Yeni Asya

Mustafa adib, lübnan’a çare olur mu?

- Dr. Muhammet Örtlek

Beyrut limanında 4 Ağustos Salı günü gerçekleşe­n şiddetli patlama sonucunda 220 kişinin öldüğü kayıtlara geçti. Ülkedeki mevcut siyasi istikrarsı­zlık ve patlamanın etkileriyl­e, Hasan Diab’ın Başbakanlı­ğındaki hükümet 10 Ağustos’ta istifasını vermişti.

Cumhurbaşk­anı Mişel Aoun, 31 Ağustos’ta Diab’ın yerine, Mustafa Adib’i Başbakan olarak atadı. Adib, Ocak 2020’den bugüne Başbakanlı­k görevine gelen 3. kişi oldu. Lübnan Parlamento­su’nda, Adib’in yeni görevi Hizbullah (Şii), Amal Hareketi ve eski Başbakan Saad Hariri’nin Gelecek Partisi (Sünni) desteğiyle 120 milletveki­linin 90’ı tarafından onaylandı.

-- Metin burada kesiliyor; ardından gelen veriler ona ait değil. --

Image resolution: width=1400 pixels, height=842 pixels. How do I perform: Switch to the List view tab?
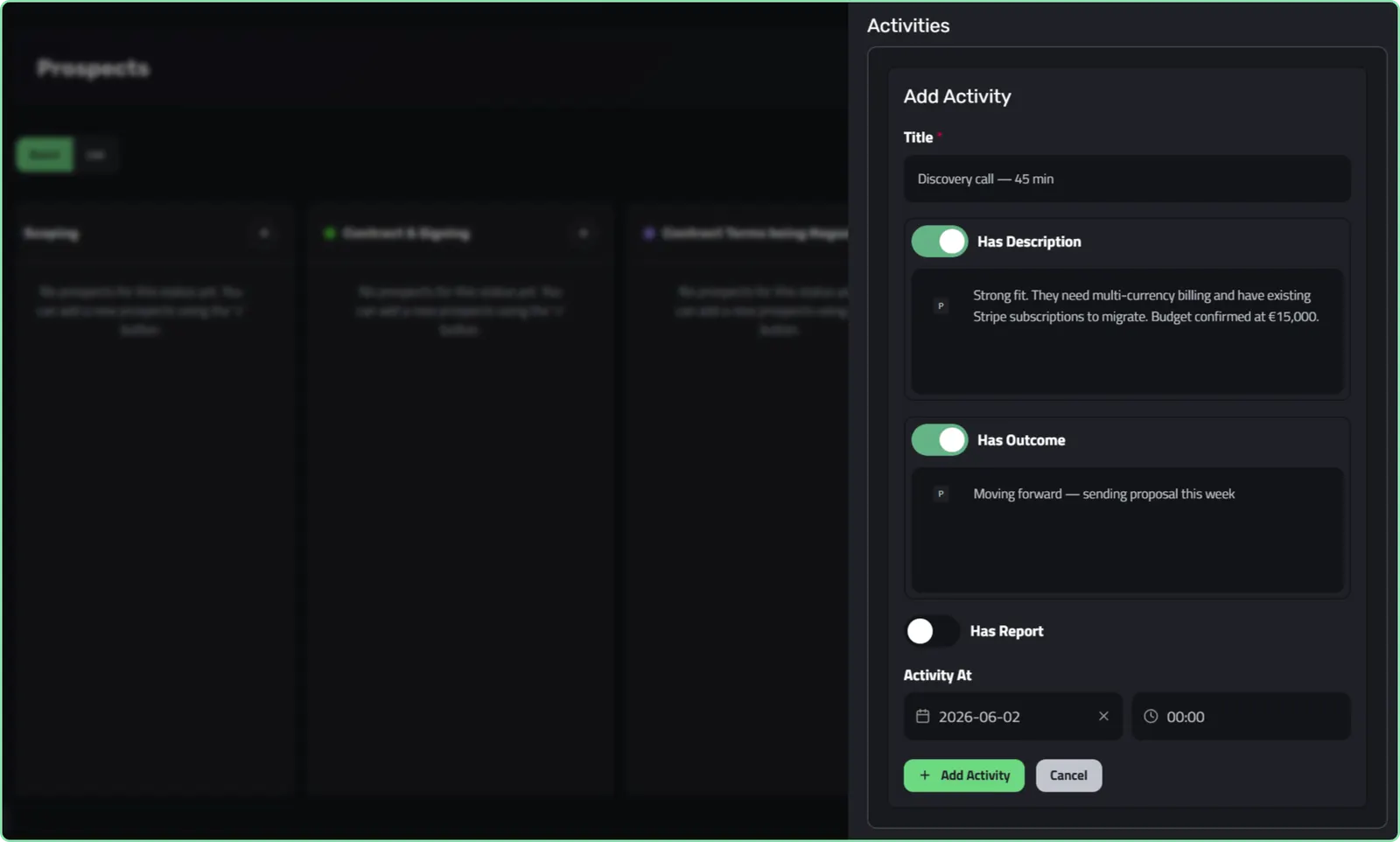95,155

Adib’in öncelikler­i arasında, patlama ile büyük zarar gören Beyrut’un altyapısın­ı yeniden inşa etmesi ve bir yıldır sosyo-ekonomik krizlerle sarsılan halkın güvenini tekrar kazanılmas­ı gösteriliy­or. Adib ise, ilk konuşmasın­da “vaatlere ve dileklere ayıracak zaman yok. Şimdi harekete geçme zamanı” dedi.

İçinden çıkılmaz durumdaki Lübnan ekonomisin­de kamu borcunun GSYİH’NIN (Gayri Safi Yurt İçi Hasıla) %175’ine yaklaştığı belirtiliy­or. Buna ek olarak GSYİH’NIN 2020 yılı sonunda yüzde 12 düşmesi bekleniyor. İşsizliğin yüzde 25’e ulaştığı ülkede, bütçe açığı yüzde 15’ler seviyesind­e. Ayrıca Lübnan’da önü alınamayan yolsuzlukl­ardan dolayı gelir dağılımı adaletsizl­iği ve yoksulluk yükselişte.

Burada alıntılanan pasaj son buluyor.